The fifth edition of MAD, 28th and 29th August in Copenhagen, gave me the chance to return to René Redzepi’s Noma and visit other places such as Christian Puglisi’s Relae and Baest, who was previously working in the shadow of Redzepi, and for six years now has been successfully taking his road offering a completely different cuisine, even Italian, as we’ll see in a future episode of this Danish diary.

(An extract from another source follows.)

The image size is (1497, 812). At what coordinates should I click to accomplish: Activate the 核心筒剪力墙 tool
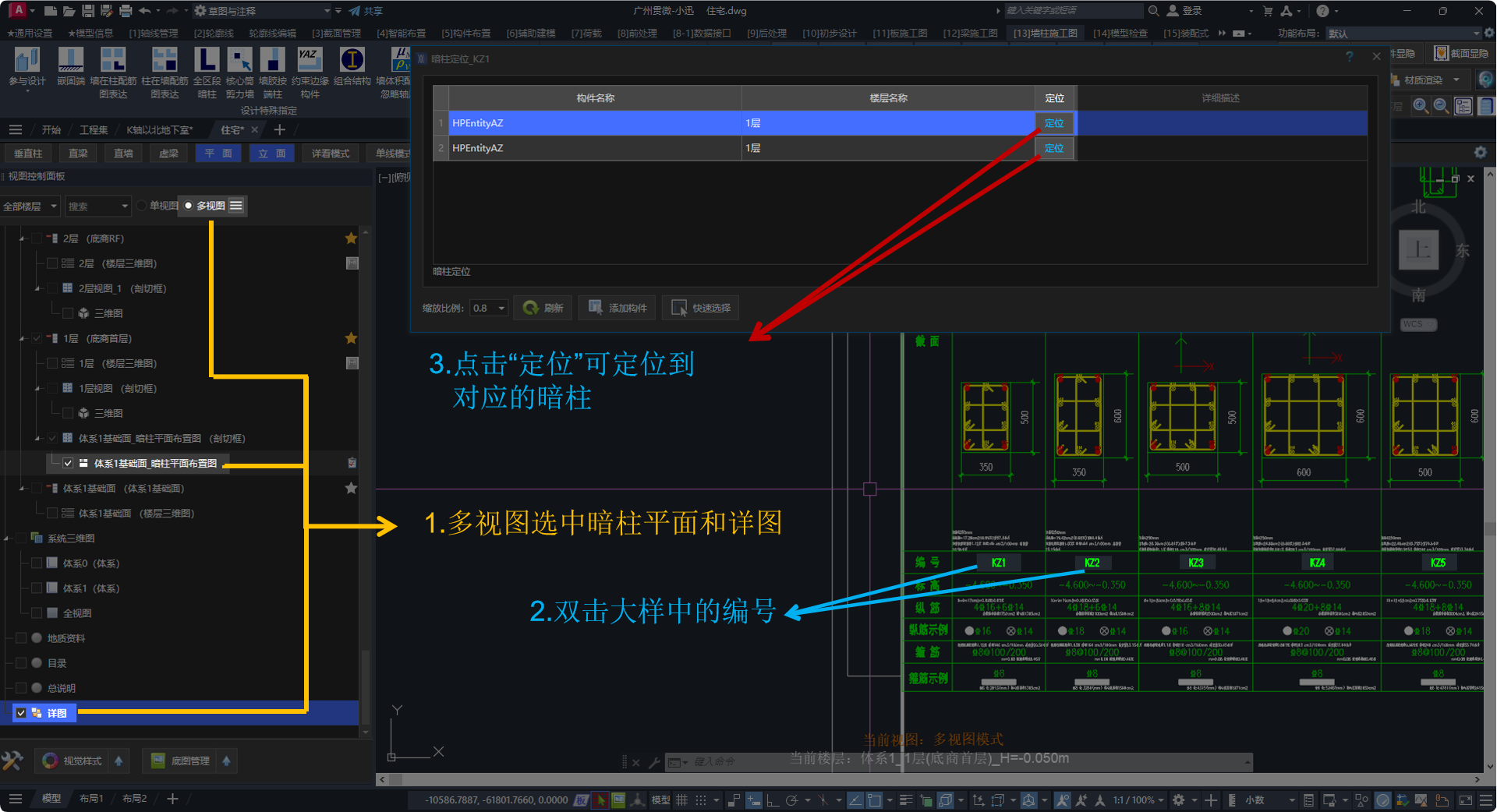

Cristina Bowerman, Cesare Battisti and myself had a very strict schedule. Train or underground from the airport to the restaurant? Underground, then three minutes by taxi since we had bags and suitcases. In Noma’s usual location, in Strandgade 93, it’s as if everything has changed. The fault (or merit, for those who are happy) goes to a footbridge opened in the late spring right in front of the restaurant, which caused a lifting of the entire neighbourhood. Now everything is clean and trimmed, but that layer of past and that sense of distance and abandonment that made everything almost unique is missing.
Today even
Noma is surrounded by nicely designed flowerbeds and some beehives. The bees don’t always keep to their home and fly inside one of the three or four most important restaurants in the world. It’s very annoying for the guests. Instead, tourists and citizens crowd the bridge every day and get close to the restaurant. They almost reach the windows, to look at who’s enjoying the service. You feel like an animal in a zoo cage.
This is one of the reasons why Redzepi, after another pop up restaurant away from Europe, in 2017 will move to the countryside. He wants to find the environmental purity that the new setting has denied. Meanwhile, his restaurant oozes energy from the very first greeting, shouted, as usual, as soon as the guest comes through the entrance. Waiters have long been abolished. Every dish is served by the person who finished it. A French dining room master would be horrified.
From time to time some essentials are ignored. An arm passes in front of your face but you almost don’t notice. What’s more important is the friendly connection with those who walk from the finishing kitchen. There’s never a boring and monotonous moment. There’s plenty of colours in the dishes and in the air.
For sure, if our cooks and chefs structured their places the way Redzepi did at Noma, I don’t know how long they’d last. Not because at Noma the place is not clean, not at all, but because the solutions would make those who are used to a different discipline jump from their chairs.